▶ _GIVEN PROBLEM_
Give back everything in the records from the line containing "How do I perform: Select" down to the line containing "[x=97, y=181]", both included, character for character. Leave the pictures out.

▶ _RECORD EXTRACTS_
Begin

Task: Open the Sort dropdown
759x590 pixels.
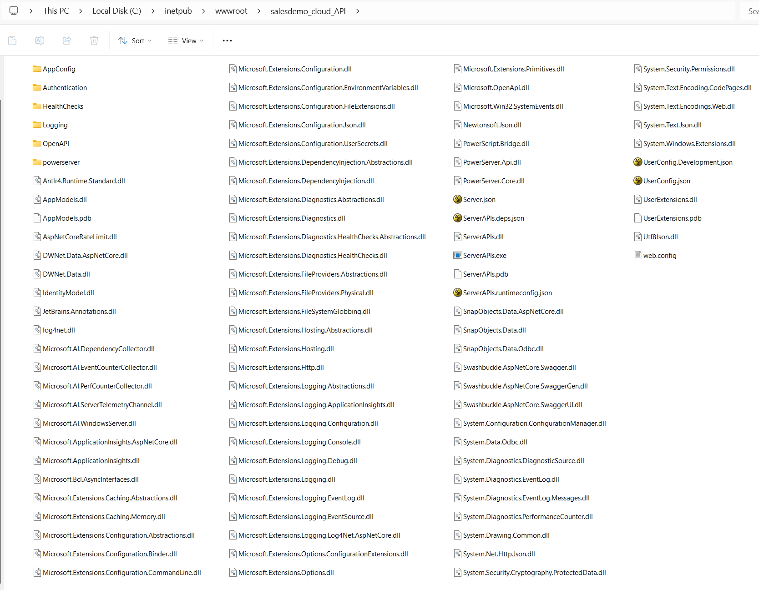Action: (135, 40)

End
Begin

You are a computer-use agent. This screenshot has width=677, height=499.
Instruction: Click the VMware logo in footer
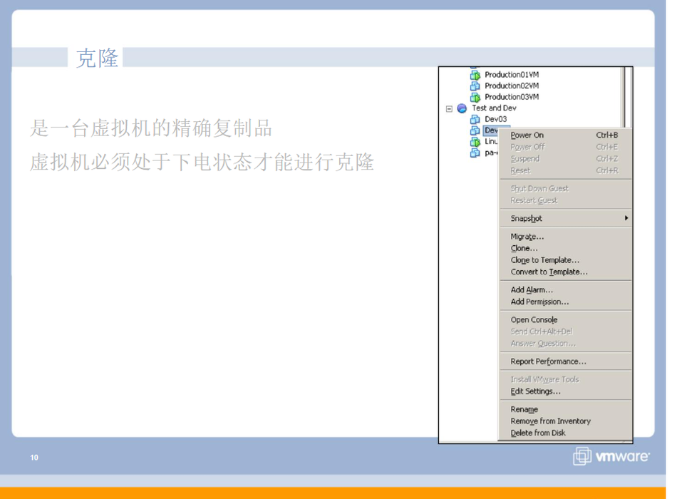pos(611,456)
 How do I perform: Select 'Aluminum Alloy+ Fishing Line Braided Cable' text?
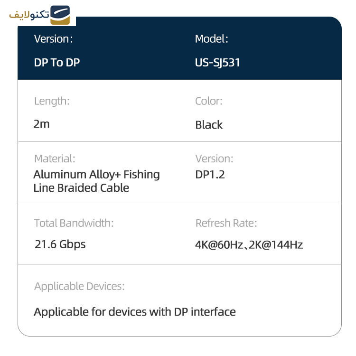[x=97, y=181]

End
Begin

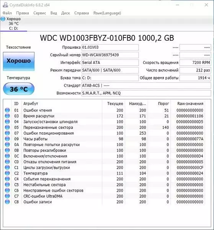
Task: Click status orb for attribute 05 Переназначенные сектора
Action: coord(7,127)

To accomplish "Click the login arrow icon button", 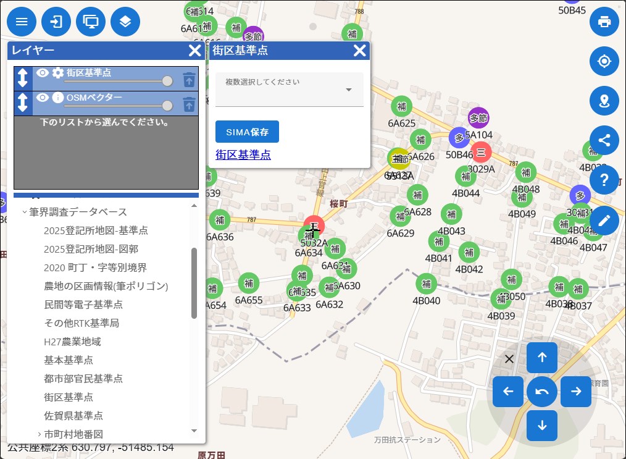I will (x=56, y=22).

End

▶ _WORKED ANSWER_
 How do I perform: Select 'Aluminum Alloy+ Fishing Line Braided Cable' text?
[x=97, y=181]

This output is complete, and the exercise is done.